How it all started for me….
Horses and dogs have been a large part of my life since I was 10 years old. In my teens I fell in love with the Dalmatian breed when I met a delightful dog called Quinky, presumably named after the ink! Although I owned other breeds, it was not until many years later, as a keen carriage driver, I fulfilled my ambition to own one. I then discovered the pleasure of working them alongside a carriage or ridden horse. It had been a dream of mine to ride out with a dog, and now I could fulfill this dream with a dog that was bred for the task!
But my friends’ responses were negative: “A Dalmatian, they’re mad aren’t they?”.
After reading a chapter in Patches Silverstone’s book “Dalmatians Today” about Road Trials in America, I decided these trials of obedience and endurance for working Dalmatians just had to come to the UK. I wanted to prove their negative opinions were wrong.
The next few years were spent researching via the internet. I contacted Road Trial aficionado Peggy Ann Strupp and after visiting Washington Dalmatian Club in 2002 to shadow the organisers; I began to plan. In 2003, with a wonderful group of fellow enthusiasts, the inaugural trial Carriage Dog Trial was staged.
Since that time I have been involved organising, competing and judging in all the national and regional trials that have taken place. It was an honour to help run the inaugural Swedish trial and judge at the first Scottish (2006), and Irish trials (2010), as well as the Fenix National championships.
I qualified all three of my Dalmatians as road and carriage dogs and in 2006 was proud to be in the first group of people to qualify at gold level. I won the championship in both carriage and road discipline, but most important to me is the fact my animals have consistently been awarded, or short listed for, the best conditioned awards. These coveted awards show not only that the dog or horse has been correctly conditioned for the competition, but also received the highest standards of care on the day.
My dogs have been involved in many carriage dog demonstrations, including the very busy CLA game fair where they were required to stay behind the carriage off lead at all times. Once, this included a 30-minute waiting period that culminated in the hunt coming past! For a display at Paws in the Park my first carriage dog Woody was taught to bark and “see off” a highway man.

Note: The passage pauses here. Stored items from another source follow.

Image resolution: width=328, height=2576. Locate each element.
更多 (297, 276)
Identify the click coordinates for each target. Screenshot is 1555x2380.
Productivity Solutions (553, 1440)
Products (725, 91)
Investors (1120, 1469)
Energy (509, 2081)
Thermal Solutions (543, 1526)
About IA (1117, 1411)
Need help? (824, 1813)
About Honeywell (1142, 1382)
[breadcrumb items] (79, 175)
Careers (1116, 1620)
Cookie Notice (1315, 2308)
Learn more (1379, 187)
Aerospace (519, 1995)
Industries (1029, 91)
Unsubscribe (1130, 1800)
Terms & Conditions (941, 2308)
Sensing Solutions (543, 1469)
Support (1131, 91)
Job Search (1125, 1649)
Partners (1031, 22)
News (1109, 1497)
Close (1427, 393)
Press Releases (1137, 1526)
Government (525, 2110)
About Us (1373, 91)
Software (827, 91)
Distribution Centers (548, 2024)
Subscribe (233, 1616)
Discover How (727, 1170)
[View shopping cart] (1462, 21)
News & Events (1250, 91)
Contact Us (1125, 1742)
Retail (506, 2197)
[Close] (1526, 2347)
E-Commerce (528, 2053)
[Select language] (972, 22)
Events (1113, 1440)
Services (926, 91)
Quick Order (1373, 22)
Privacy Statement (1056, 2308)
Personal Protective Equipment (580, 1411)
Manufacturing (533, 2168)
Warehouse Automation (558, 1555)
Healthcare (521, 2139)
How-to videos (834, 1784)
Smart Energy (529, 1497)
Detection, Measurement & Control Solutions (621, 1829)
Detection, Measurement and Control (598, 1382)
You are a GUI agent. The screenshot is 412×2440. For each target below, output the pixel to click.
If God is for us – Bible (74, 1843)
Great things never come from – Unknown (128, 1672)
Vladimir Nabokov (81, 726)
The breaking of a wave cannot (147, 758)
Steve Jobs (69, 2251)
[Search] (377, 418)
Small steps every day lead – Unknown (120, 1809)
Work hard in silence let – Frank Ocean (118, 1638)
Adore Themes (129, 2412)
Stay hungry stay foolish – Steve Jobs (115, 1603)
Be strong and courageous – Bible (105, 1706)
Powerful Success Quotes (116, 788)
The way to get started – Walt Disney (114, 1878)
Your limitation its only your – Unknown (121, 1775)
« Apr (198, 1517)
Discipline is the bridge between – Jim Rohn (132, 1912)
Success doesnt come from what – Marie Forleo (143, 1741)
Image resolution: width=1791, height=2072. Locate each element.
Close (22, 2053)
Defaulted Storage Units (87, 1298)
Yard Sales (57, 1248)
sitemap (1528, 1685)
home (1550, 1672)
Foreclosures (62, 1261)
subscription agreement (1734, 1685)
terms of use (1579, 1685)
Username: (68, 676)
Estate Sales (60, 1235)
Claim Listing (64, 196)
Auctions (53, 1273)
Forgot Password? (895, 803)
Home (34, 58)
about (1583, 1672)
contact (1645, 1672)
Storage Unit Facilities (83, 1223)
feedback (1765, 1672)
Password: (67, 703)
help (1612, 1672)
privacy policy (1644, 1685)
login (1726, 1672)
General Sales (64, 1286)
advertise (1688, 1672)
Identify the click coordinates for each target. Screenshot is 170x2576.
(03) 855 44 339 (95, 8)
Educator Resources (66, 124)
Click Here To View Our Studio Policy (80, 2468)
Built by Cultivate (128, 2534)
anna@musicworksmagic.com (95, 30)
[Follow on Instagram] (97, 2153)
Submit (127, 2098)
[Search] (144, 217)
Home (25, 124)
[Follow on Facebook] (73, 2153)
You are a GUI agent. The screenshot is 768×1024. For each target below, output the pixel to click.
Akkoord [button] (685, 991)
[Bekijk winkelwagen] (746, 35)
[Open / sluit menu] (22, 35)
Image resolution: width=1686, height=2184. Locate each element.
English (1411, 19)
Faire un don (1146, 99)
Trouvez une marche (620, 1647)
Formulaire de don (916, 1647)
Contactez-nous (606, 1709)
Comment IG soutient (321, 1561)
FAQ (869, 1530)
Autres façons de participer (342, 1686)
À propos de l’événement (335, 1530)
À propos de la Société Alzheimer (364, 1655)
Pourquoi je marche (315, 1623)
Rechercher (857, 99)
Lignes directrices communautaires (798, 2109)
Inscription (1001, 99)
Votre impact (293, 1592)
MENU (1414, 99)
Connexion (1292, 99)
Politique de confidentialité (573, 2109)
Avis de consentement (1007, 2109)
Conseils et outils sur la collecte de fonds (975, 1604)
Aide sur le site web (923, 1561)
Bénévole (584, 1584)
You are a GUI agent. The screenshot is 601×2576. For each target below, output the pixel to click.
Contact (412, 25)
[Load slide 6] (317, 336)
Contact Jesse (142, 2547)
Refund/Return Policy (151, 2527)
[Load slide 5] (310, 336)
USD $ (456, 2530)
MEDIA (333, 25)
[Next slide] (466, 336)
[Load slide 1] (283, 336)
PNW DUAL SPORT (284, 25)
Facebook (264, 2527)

In 2006 I become the founder chairman of the newly formed British Carriage Dog Society (BCDS), a post I hold to this day, aiming to serve the membership and continue to promote the Dalmatian’s working heritage.
My involvement with carriage and road dogs drew me further into the world of dog training and behaviour. I was very lucky to come across the renowned John Rogerson, and his tutelage has shaped my philosophy of relationship based training. I was honoured to be his assistant in India on his 3-week International course for dog trainers and behaviorists, where I saw native carriage dogs working with oxen carts.
In 2007 I enrolled on the Kennel Club Accreditation Scheme for dog trainers and behaviourists and I was encouraged to develop a specialist module for Carriage Dogs. The process in order to be accredited was very rigorous and required many hours of study and practical experience. So I was very proud to be awarded my advanced accreditation as the first ever Carriage Dog specialist at Crufts in 2013. Although I am no longer a member of the Kennel Club scheme; I thoroughly enjoyed learning about so many aspects of dog training and behaviour in order to gain my advanced accreditation.
There is nothing more thrilling than watching the dogs and their owners as they learn to enjoy this new experience together.